Story: In an effort to keep one step ahead of the law, Jesse James (Reed Hadley) has been living a low profile existence, even using a false name to avoid suspicion. He is still involved in the crime racket of course, though his wife would prefer he leave his current associations behind. Robert Ford (John Ireland) has his own issues, as he has rekindled a romance from his youth, though Cynthy (Barbara Britton) wants him to turn straight and wants to find him a pardon. She is an actress who wants to be on a bigger stage and while she cares for Robert, he worries she will choose rival John Kelley (Preston Foster), which prompts a desperate decision. He learns that a pardon and a large cash reward await whoever brings Jesse James down, but could he live with himself if he killed his own friend?

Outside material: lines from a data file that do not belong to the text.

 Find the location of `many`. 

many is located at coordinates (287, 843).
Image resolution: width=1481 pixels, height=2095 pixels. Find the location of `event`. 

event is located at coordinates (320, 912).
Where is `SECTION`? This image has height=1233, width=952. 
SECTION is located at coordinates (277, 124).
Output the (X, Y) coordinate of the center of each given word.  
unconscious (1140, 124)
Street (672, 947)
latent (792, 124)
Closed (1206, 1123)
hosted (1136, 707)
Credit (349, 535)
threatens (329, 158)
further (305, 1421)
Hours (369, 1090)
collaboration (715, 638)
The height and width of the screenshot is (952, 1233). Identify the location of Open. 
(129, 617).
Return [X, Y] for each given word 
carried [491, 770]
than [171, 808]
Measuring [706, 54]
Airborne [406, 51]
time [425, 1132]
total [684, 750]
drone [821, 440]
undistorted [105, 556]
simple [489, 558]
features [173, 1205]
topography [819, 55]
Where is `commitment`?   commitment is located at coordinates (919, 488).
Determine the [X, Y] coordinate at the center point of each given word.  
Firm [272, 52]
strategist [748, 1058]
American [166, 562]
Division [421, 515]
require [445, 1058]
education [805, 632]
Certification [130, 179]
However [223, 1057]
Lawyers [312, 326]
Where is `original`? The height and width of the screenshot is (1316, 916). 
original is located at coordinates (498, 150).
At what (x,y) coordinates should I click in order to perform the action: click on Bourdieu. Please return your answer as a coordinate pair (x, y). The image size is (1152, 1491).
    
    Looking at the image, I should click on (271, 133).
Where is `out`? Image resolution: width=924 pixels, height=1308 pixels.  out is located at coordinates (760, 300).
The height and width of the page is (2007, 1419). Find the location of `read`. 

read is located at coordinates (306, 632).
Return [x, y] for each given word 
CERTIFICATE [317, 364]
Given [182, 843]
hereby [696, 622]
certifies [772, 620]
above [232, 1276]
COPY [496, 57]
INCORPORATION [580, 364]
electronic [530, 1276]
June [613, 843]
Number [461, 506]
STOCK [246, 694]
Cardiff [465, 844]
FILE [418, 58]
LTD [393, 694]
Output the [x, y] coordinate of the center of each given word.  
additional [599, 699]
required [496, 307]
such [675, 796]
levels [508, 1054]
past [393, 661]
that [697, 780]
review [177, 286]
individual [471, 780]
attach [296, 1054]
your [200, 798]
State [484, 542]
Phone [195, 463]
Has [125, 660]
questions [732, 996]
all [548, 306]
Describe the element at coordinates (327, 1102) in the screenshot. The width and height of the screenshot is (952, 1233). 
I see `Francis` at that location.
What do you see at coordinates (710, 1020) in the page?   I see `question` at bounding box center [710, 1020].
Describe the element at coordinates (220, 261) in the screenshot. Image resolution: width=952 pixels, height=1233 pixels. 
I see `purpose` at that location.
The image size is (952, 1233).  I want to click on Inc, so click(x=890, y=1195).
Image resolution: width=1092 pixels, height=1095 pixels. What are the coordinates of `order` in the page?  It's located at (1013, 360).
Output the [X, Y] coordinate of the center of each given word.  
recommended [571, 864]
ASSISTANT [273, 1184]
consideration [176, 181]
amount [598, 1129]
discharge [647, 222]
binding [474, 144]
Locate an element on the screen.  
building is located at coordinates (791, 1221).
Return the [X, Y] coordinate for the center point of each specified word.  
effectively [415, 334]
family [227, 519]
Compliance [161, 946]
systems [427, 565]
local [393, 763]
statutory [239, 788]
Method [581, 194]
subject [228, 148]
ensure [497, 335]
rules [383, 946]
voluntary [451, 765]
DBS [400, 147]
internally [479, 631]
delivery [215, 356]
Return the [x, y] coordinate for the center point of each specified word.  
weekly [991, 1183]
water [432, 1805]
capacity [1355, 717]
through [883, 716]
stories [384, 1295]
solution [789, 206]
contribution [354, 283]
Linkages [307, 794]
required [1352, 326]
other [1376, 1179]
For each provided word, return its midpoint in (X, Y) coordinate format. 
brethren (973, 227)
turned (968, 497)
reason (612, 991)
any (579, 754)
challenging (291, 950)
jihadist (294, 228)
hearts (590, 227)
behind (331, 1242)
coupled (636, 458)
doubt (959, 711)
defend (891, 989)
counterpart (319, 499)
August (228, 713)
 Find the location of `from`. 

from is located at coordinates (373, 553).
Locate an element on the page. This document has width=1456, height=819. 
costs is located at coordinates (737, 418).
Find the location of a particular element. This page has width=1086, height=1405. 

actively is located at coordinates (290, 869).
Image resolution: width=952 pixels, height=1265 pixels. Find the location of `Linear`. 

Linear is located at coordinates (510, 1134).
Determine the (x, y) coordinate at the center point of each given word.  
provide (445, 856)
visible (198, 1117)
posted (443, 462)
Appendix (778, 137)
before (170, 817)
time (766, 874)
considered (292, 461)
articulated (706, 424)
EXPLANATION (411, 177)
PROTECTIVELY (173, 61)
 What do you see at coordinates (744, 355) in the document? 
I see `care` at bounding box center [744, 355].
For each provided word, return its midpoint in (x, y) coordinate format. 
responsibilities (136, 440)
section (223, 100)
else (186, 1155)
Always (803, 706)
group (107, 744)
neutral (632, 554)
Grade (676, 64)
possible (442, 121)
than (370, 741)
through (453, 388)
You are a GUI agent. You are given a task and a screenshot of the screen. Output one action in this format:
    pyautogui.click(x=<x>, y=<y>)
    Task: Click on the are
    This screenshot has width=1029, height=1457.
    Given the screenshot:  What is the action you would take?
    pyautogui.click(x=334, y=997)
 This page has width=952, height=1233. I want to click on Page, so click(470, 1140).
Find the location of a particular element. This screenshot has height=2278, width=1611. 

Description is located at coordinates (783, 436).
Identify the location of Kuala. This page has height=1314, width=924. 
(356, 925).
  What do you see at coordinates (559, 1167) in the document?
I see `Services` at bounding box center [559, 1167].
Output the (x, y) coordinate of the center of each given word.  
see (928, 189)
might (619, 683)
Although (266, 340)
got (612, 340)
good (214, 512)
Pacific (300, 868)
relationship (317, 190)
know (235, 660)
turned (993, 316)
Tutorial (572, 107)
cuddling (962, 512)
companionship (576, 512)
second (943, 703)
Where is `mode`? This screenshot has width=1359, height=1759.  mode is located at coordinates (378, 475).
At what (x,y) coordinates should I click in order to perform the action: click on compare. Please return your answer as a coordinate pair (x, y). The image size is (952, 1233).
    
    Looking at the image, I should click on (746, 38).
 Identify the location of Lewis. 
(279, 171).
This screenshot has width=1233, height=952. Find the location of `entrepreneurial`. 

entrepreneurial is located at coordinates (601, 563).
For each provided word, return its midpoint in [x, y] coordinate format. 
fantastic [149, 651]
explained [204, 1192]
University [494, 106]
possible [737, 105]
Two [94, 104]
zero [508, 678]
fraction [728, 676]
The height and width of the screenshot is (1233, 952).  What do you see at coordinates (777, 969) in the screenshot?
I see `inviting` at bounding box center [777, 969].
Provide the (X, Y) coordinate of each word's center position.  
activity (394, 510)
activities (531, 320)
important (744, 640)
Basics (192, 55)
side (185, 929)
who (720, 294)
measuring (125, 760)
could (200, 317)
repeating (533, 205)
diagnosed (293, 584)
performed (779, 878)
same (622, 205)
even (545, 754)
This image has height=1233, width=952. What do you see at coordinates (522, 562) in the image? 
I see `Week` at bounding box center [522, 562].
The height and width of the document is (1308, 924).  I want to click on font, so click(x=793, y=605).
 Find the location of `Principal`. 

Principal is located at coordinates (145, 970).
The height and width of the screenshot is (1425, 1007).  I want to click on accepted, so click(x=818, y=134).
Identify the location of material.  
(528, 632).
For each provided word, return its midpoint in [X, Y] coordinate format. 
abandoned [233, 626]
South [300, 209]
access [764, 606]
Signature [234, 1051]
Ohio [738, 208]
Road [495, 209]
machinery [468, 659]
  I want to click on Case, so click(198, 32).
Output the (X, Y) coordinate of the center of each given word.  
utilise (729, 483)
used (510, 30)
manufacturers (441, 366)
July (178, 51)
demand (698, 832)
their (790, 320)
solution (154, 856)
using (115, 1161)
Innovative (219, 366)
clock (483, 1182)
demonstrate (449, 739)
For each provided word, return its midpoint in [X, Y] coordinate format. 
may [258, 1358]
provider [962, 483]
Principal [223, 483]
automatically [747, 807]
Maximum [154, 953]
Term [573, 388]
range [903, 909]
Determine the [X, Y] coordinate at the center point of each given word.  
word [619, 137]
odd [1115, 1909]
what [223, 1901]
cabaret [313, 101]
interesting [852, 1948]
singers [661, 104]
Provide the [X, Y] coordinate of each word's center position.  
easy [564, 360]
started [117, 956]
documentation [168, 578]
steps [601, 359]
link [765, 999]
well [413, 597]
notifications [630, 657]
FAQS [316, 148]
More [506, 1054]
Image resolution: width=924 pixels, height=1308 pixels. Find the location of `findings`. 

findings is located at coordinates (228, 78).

Entertainment Value: This was the first feature directed by Samuel Fuller and while it might not be one of his best, it shows great potential and makes an interesting debut, to be sure. The narrative is a well known one, but I Shot Jesse James never feels like a retread in the least and instead, takes a personal, intimate approach to the storyline. The focus is on Robert Ford as he faces the consequences of his actions, which provides some interesting moments for us to watch, since he believes his choice was for the right reasons, even if it wasn’t an ethical decision. The inner conflict unfolds in believable, grounded ways, with the movie careful to not veer into over the top melodrama, so the atmosphere is authentic and it is easy to lose yourself in the experience. The various ways his actions have impacted others is also explored, often in very direct ways and the writing handles those sequences well. I found this to be an engaging and always interesting picture, well worth a look.

The cast here is a talented ensemble, with John Ireland in the central role and he carries off the role very well. I appreciated how he was able to bring across subtle, controlled emotion in Ford, showing the inner conflict without being overly dramatic. The slow burn of his character’s arc plays out so well thanks to Ireland’s performance, turning up the heat at a consistent pace that feels realistic and with this kind of emotion involved, that’s no small task. As he crosses certain thresholds after certain encounters, you can see him slowly unwind Ford’s mind, especially in the bar scene with the traveling musician and his face off with Kelley. Ireland is terrific here and bounces off his costars with skill as well, with the cast overall bringing the best out in each other. Barbara Britton also has a memorable turn in this one, again showing just the right emotional evolution with her character. The cast also includes Preston Foster, Reed Hadley, and Victor Kilian.